__Goal of the exercise__
Please transcribe the data that follows exactly as given, leaving out every picture.
------------------------
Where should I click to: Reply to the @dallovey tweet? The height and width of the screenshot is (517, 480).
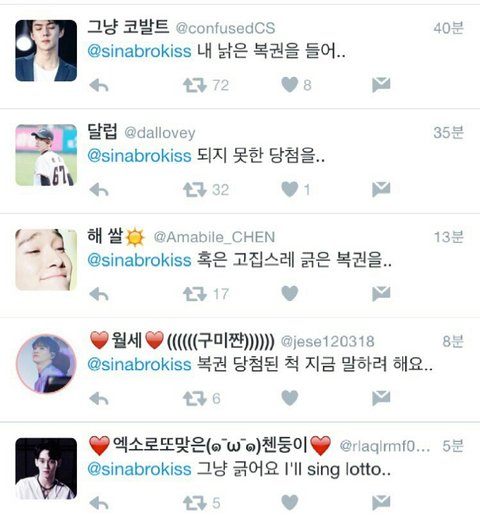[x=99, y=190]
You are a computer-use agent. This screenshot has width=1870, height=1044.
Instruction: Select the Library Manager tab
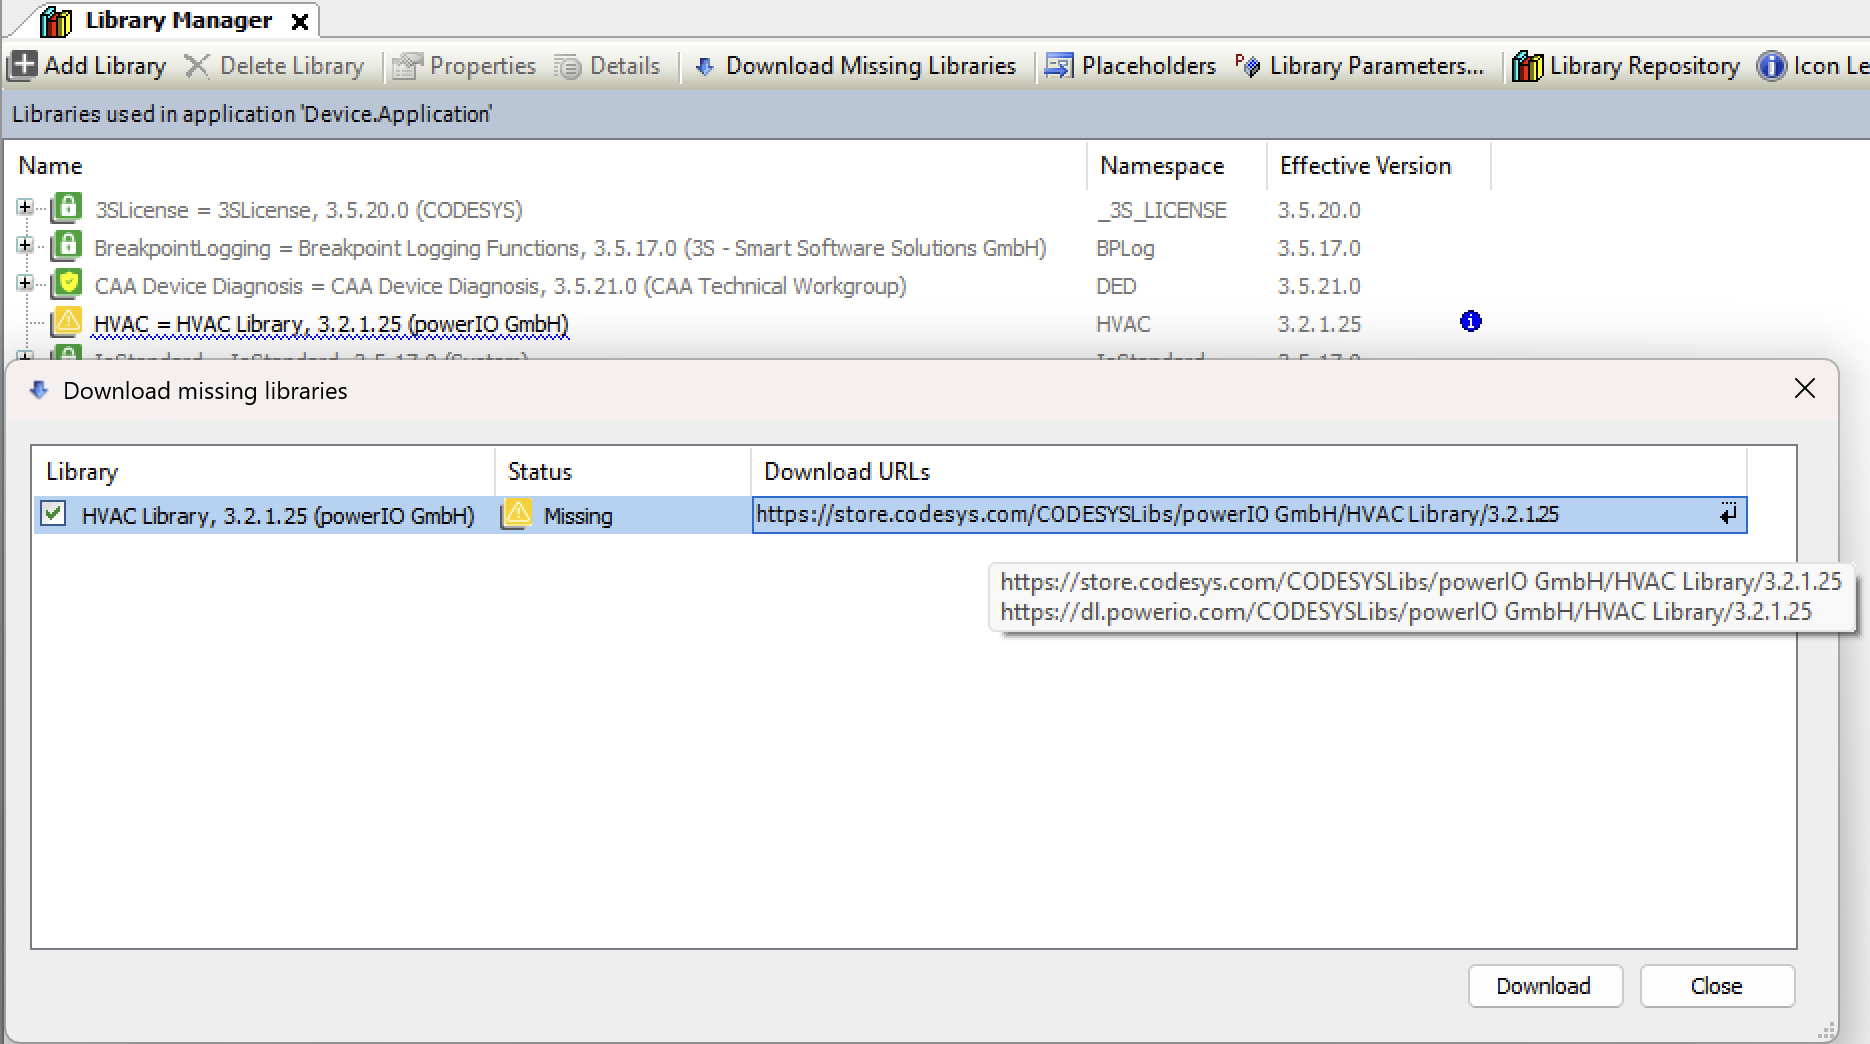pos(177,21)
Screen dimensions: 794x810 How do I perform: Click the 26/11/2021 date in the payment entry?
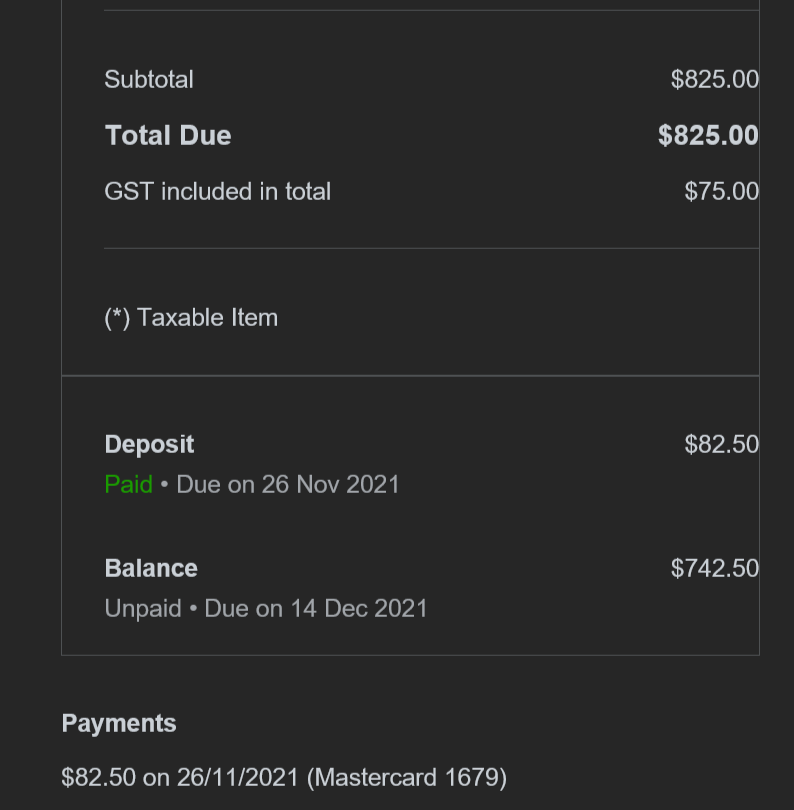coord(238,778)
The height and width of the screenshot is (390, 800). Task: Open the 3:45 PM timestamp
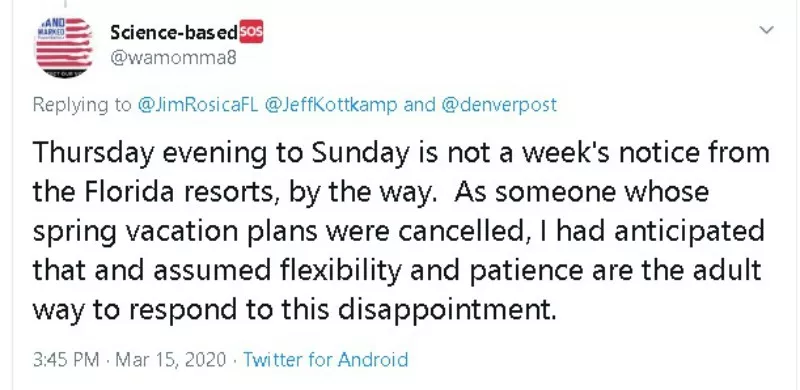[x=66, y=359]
------------------------
__Solution to the problem__
Where should I click to: Reply to the @dallovey tweet? The height and width of the screenshot is (517, 480).
[x=99, y=190]
You are a computer-use agent. This screenshot has width=1870, height=1044.
Instruction: Select the Library Manager tab
pos(177,21)
Screen dimensions: 794x810 How do I perform: Click the 26/11/2021 date in the payment entry?
coord(238,778)
The height and width of the screenshot is (390, 800). Task: Open the 3:45 PM timestamp
[x=66, y=359]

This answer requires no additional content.